* [WORK INSTRUCTION] Would you transcribe each entry that follows word for word, minus the images?

=== TASK MATERIAL ===

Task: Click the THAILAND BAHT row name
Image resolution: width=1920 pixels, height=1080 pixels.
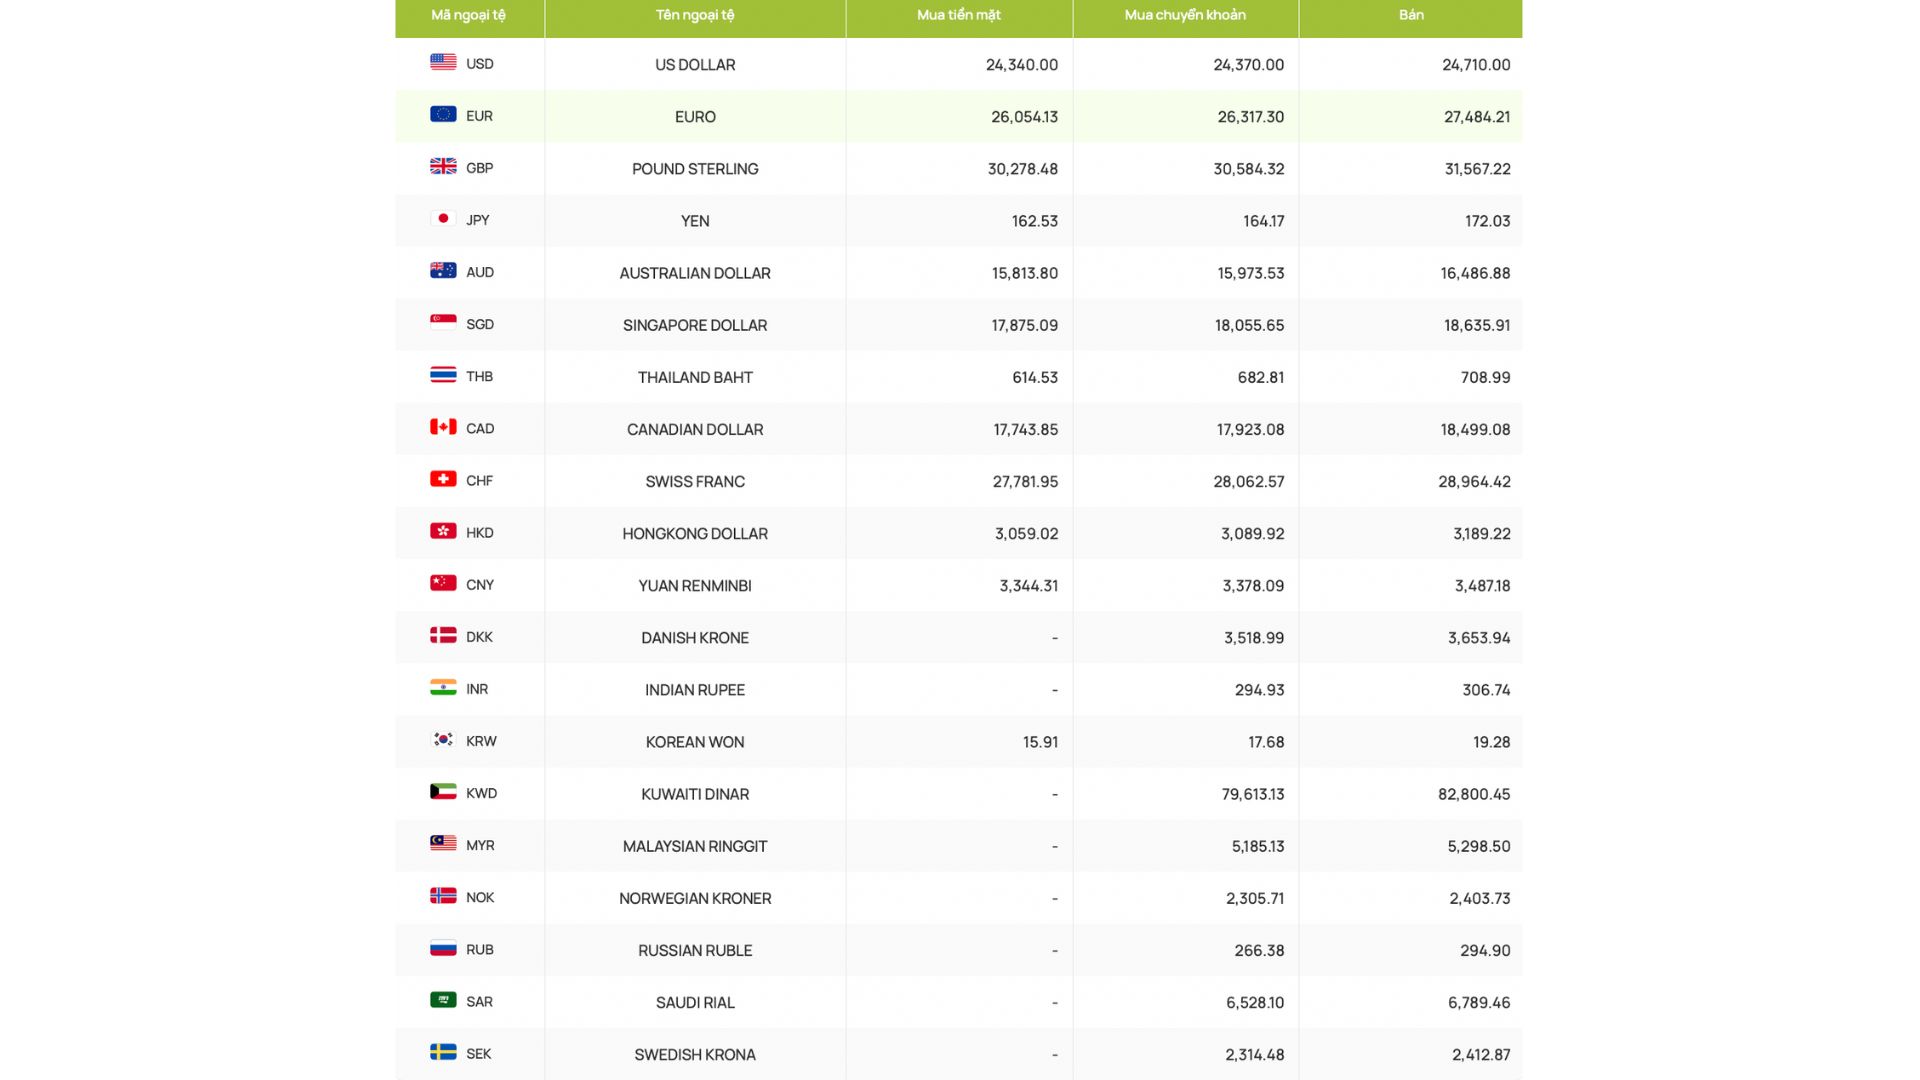Action: coord(694,377)
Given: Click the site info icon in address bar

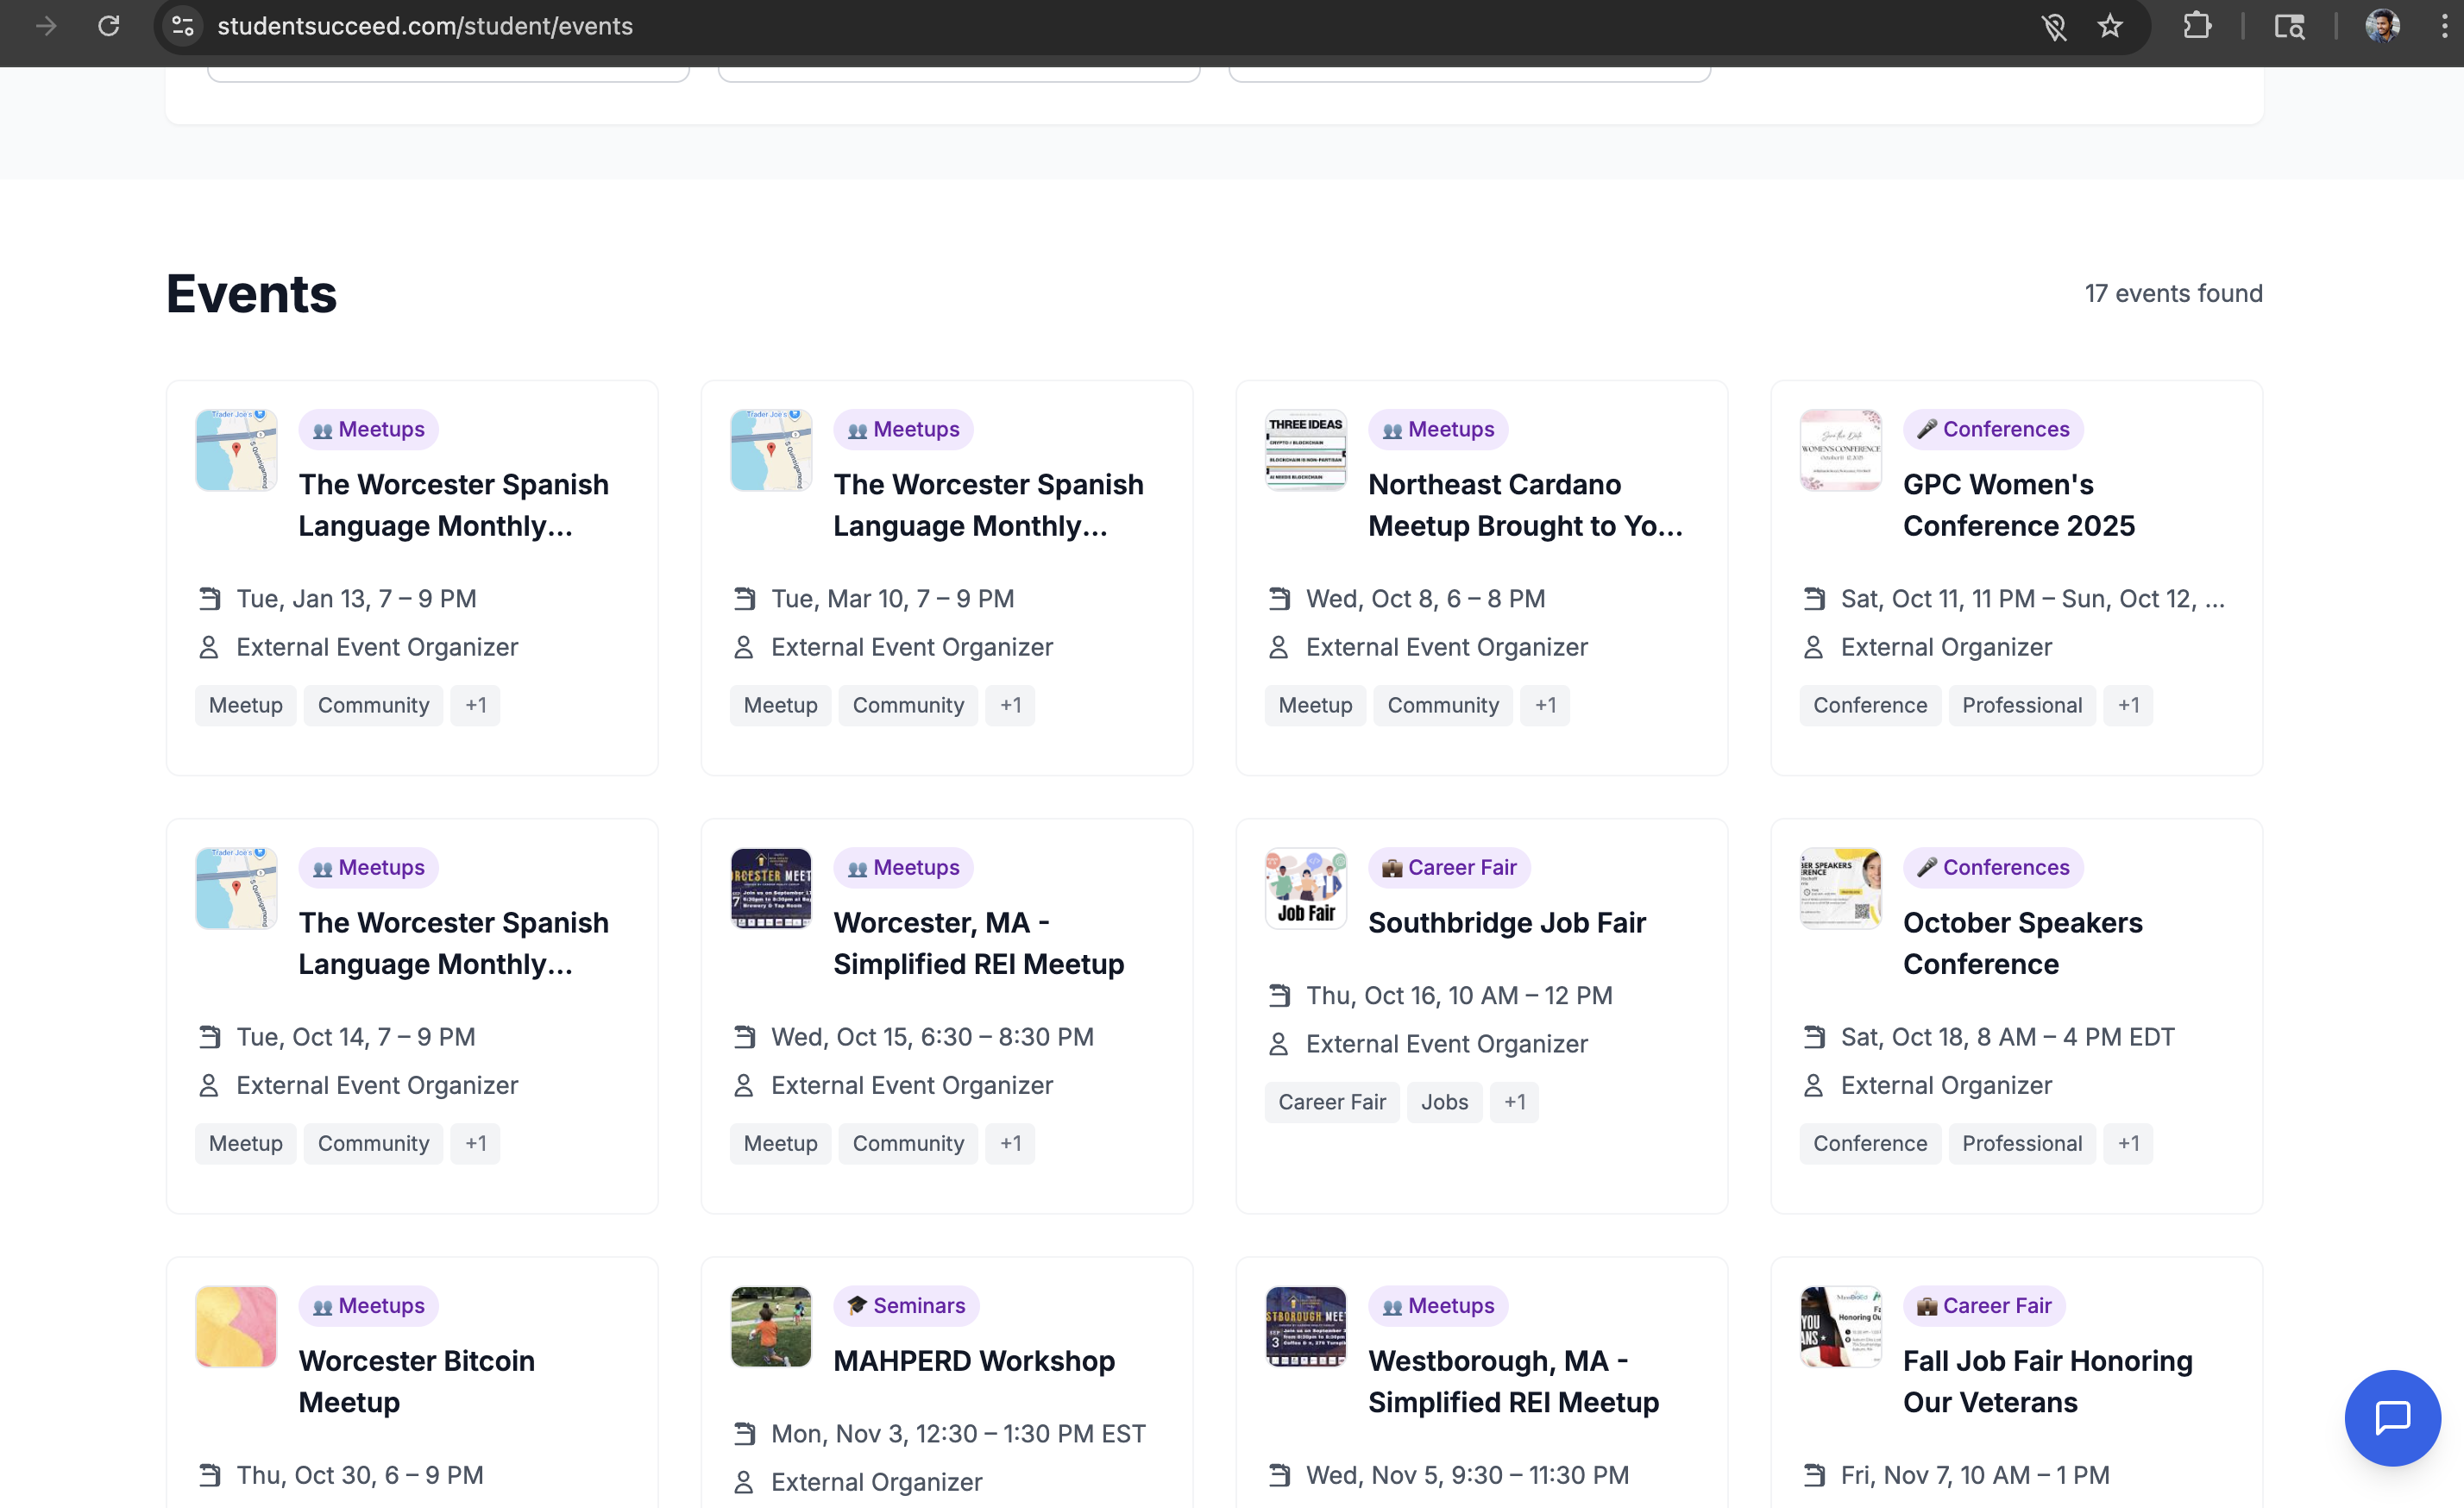Looking at the screenshot, I should pos(182,26).
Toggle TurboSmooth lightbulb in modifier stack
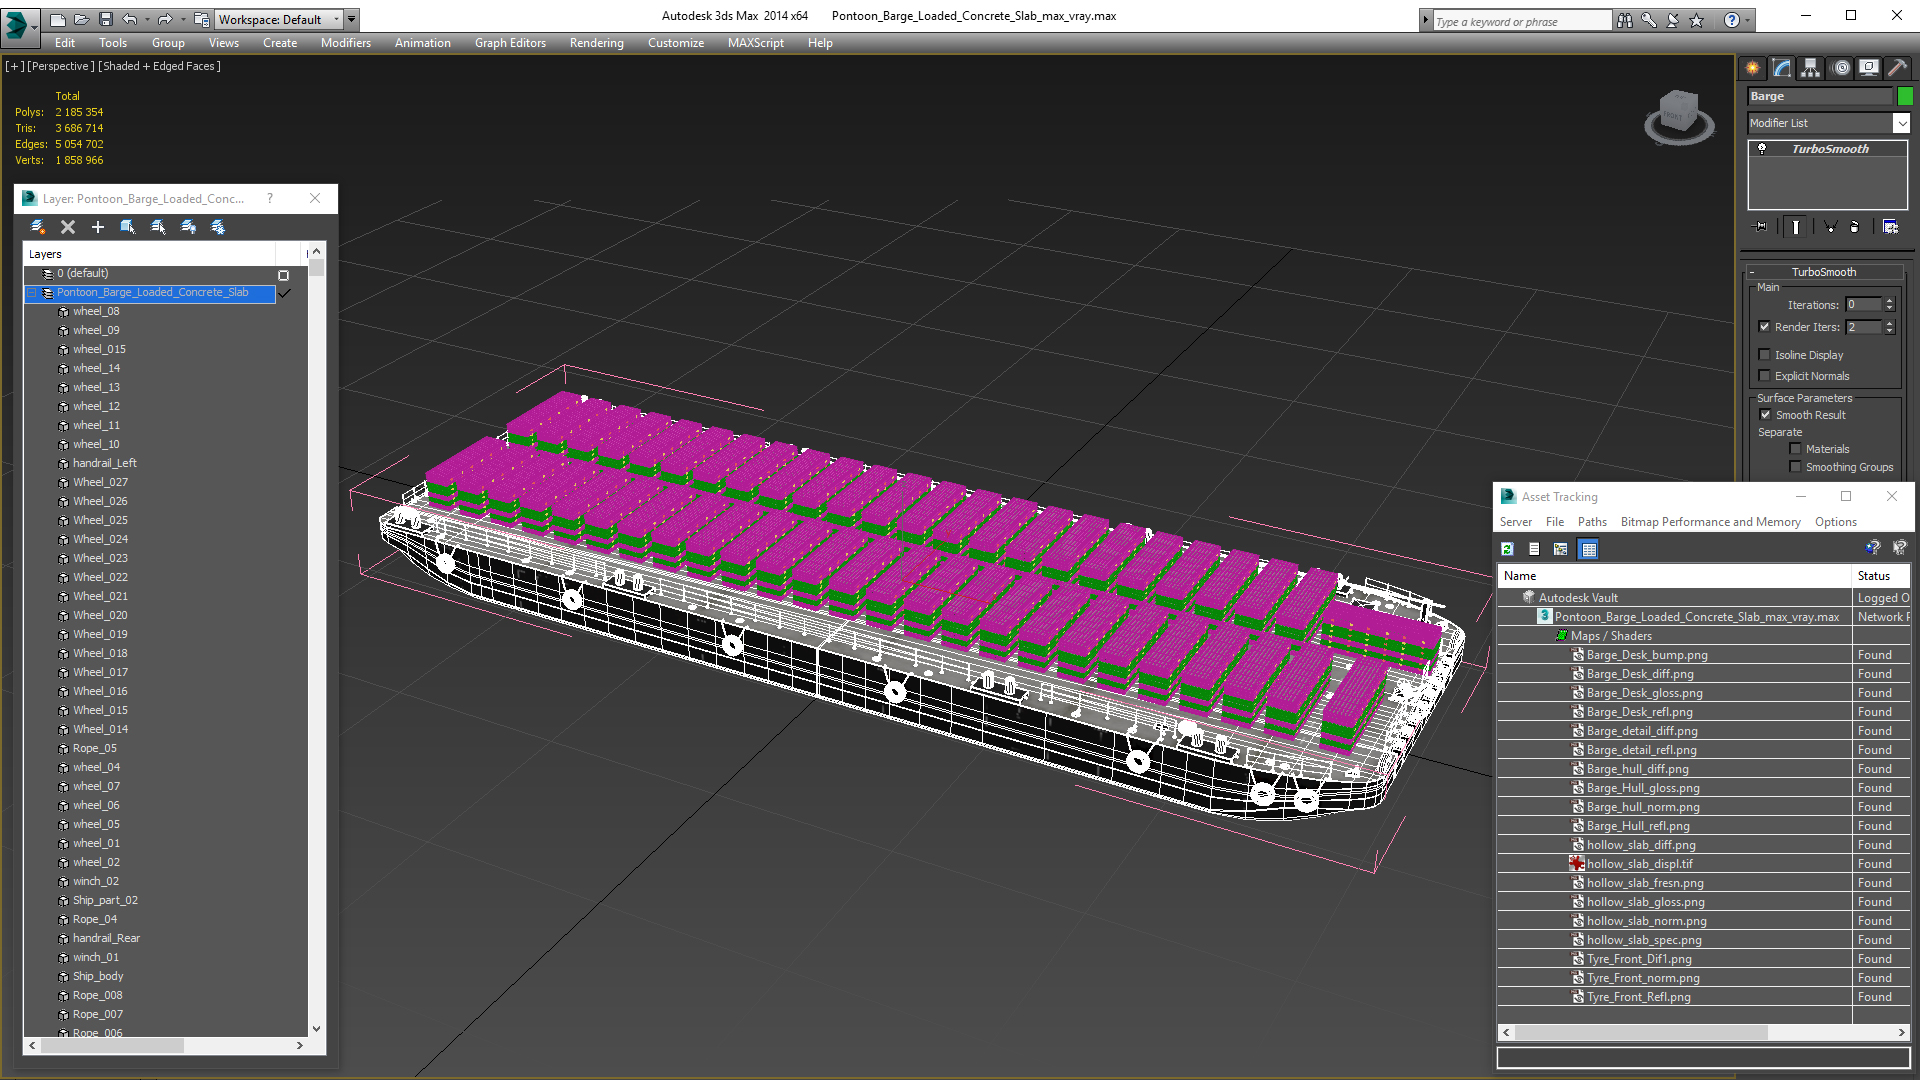 coord(1762,149)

===

* [RESPONSE TO THIS TASK]
Task: Click the THAILAND BAHT row name
Image resolution: width=1920 pixels, height=1080 pixels.
Action: coord(694,377)
Given: Click the site info icon in address bar

Looking at the screenshot, I should pos(182,26).
Toggle TurboSmooth lightbulb in modifier stack
 coord(1762,149)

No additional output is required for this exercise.